FIZ228 - Numerical Analysis
Dr. Emre S. Tasci, Hacettepe University

17/05/2024

Consider the data plotted in the figure below. We want to classify these data points into three classes using k‑means clustering method.

a) Mark the approximate expected positions of the means on the figure. Use the symbols “■”, “▲” and “✖” to indicate the locations of the means, respectively.

b) Indicate the domains of each domain on the figure. (Imagine being given a random point, after the means are fixed with respect to the previously existing data (which you did in the previous part) – to which mean would you assign this given point? Once you do the assignment, it means that, that position is within the domain of that mean. Now consider all the positions in the graph to define the domain of each mean and indicate these domains on the figure – that is what is being asked of you ;).
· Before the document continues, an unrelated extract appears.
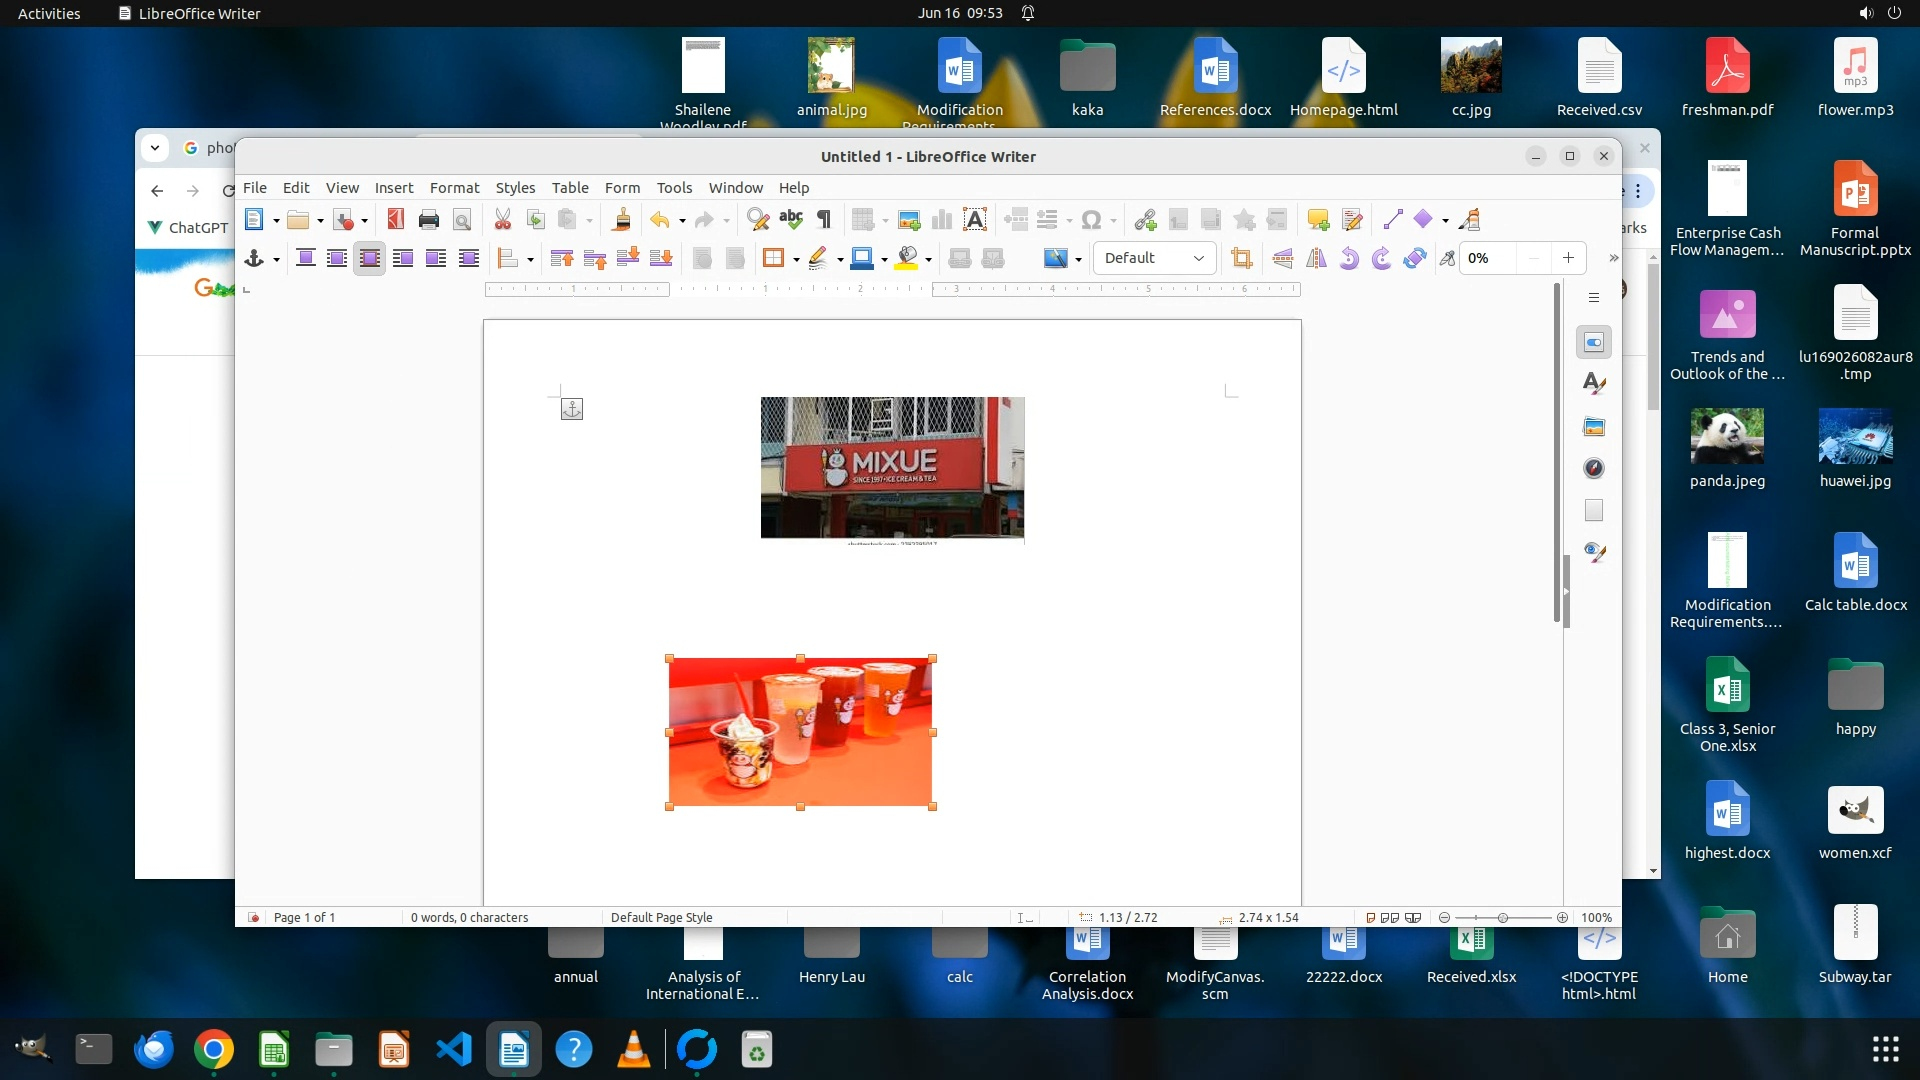Expand the anchor options dropdown arrow
The image size is (1920, 1080).
point(276,260)
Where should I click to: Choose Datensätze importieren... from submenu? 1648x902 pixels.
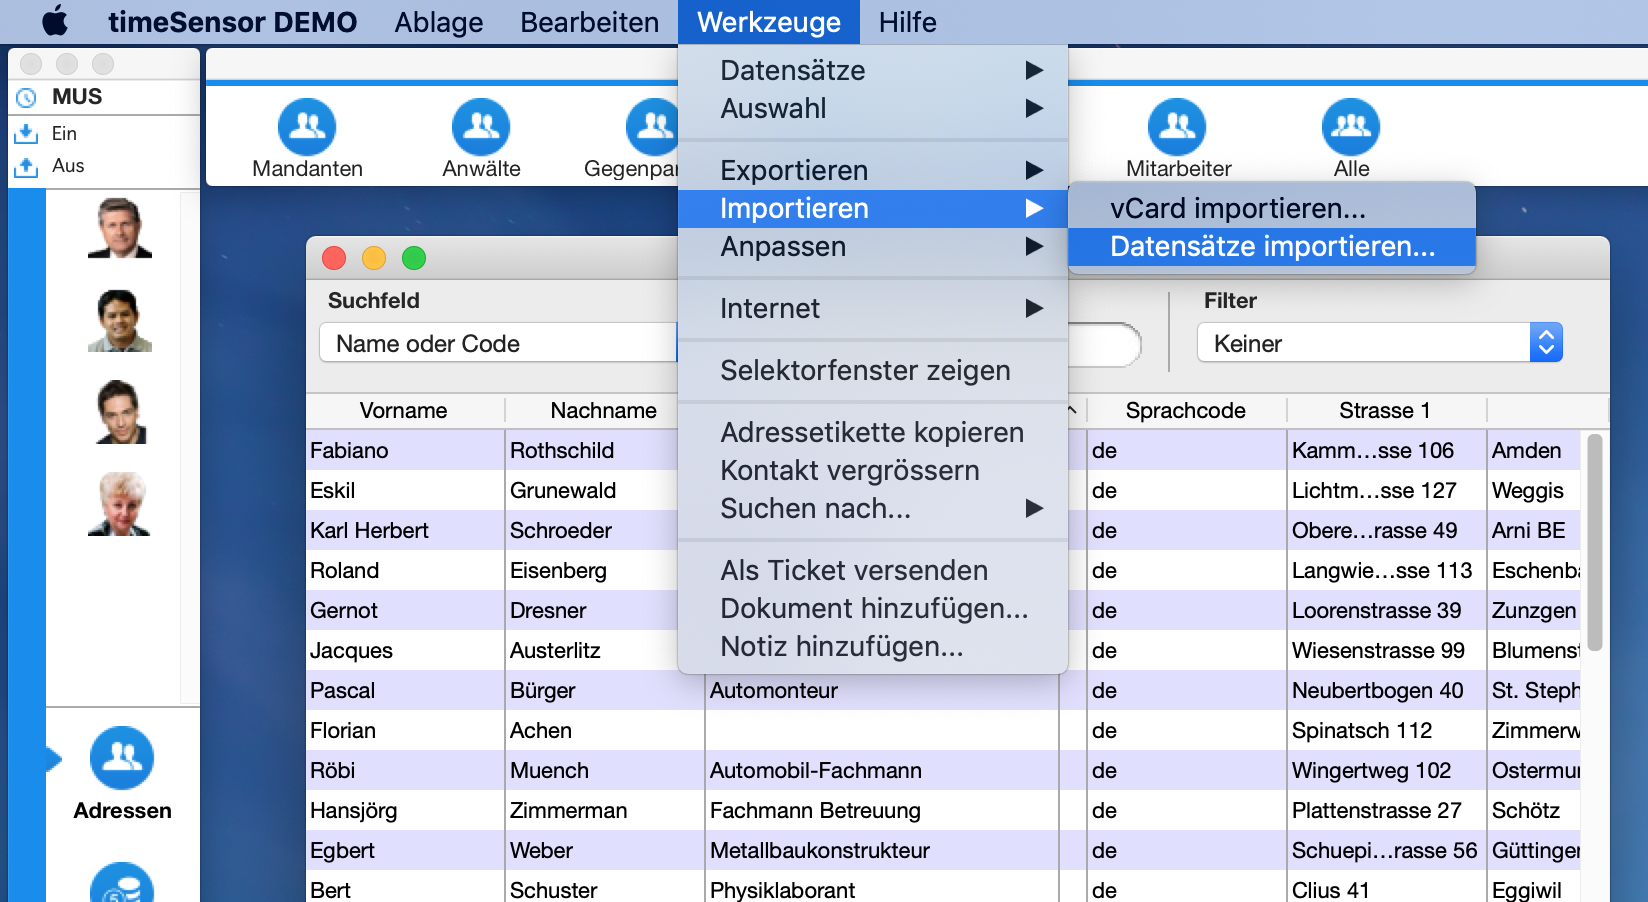click(1272, 247)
c) Derive a systematical algorithm to define the domains of each mean (writing a code is not necessary, also not desired, just define the procedures in steps so that a coder without any prior knowledge of the topic can implement it as a code).

../imgs/FIZ228_20232_MT2_WrittenExam.png

d) One downside of this method is the fact that the resulting classification depends on the initial positions of the means. Suppose that for a different set (in which the classification might not be so obvious compared to the one above), you have run your code 20 times, coming up with 20 different associations, with the means’ final positions for each run also stored somewhere. How would you decide on the best classification?
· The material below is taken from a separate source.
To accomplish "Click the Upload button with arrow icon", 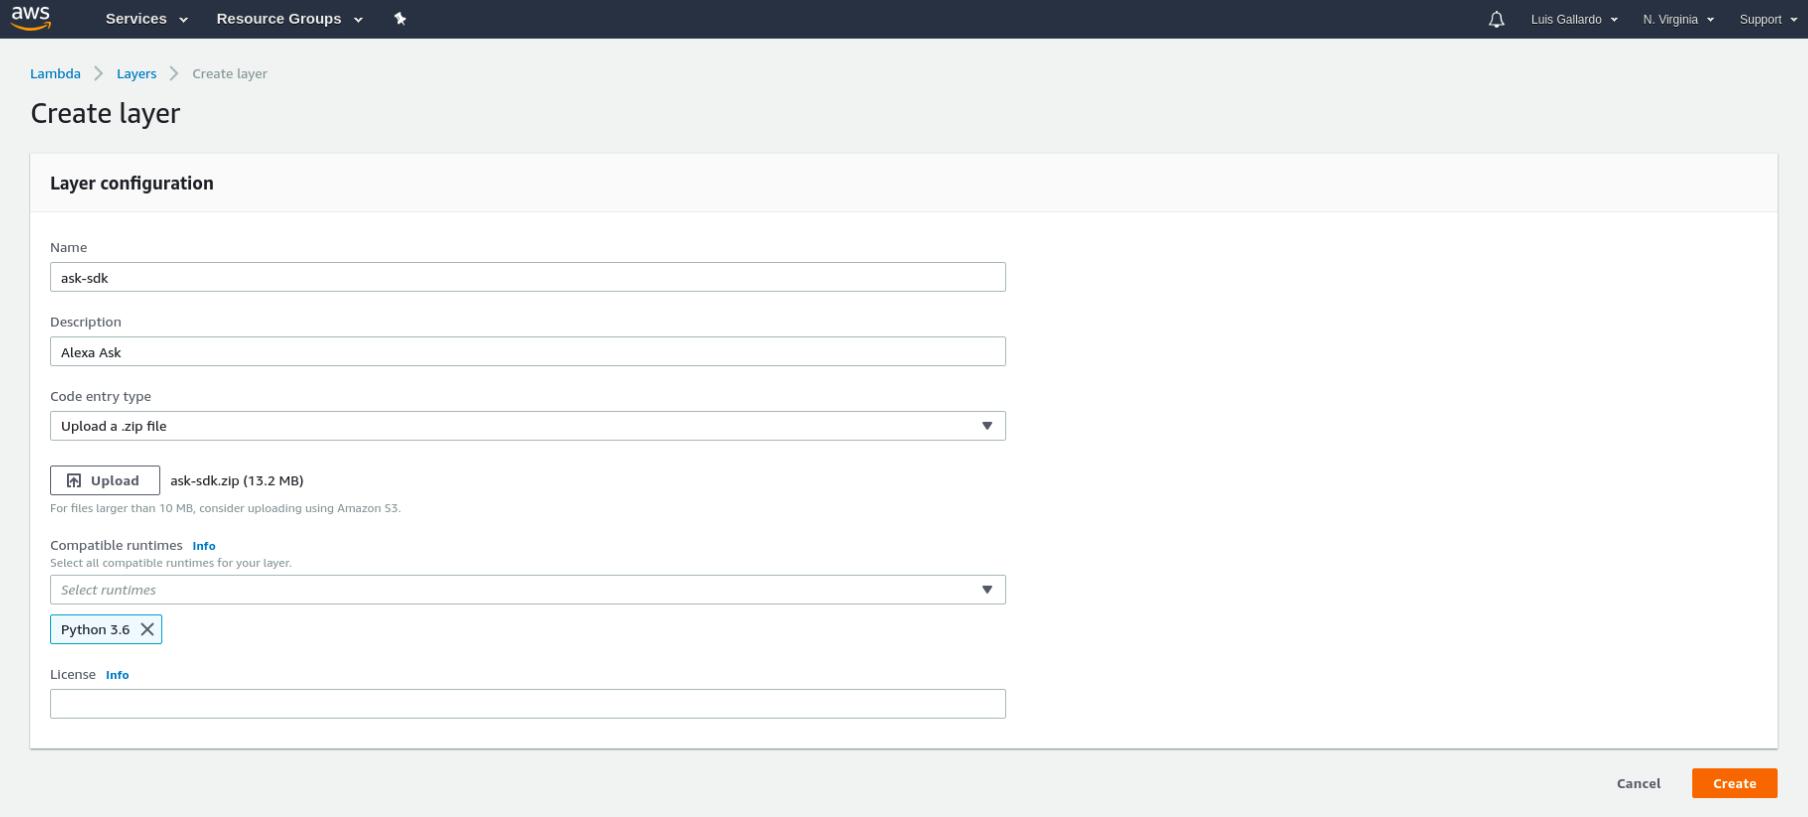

Bonus: The data plotted have been generated using three 2D Gaussians. A Gaussian is defined through this equation:

\[G(x;\mu,\sigma) = \frac{1}{\sqrt{2\pi\sigma^2}}\exp\left[-\frac{\left(x-\mu\right)^2}{\sqrt{2\sigma^2}}\right]\]

Describe how you’d generate such data using the Gaussian function. (Try to justify parameters using numerical values with regard to the plotted data in the figure above.)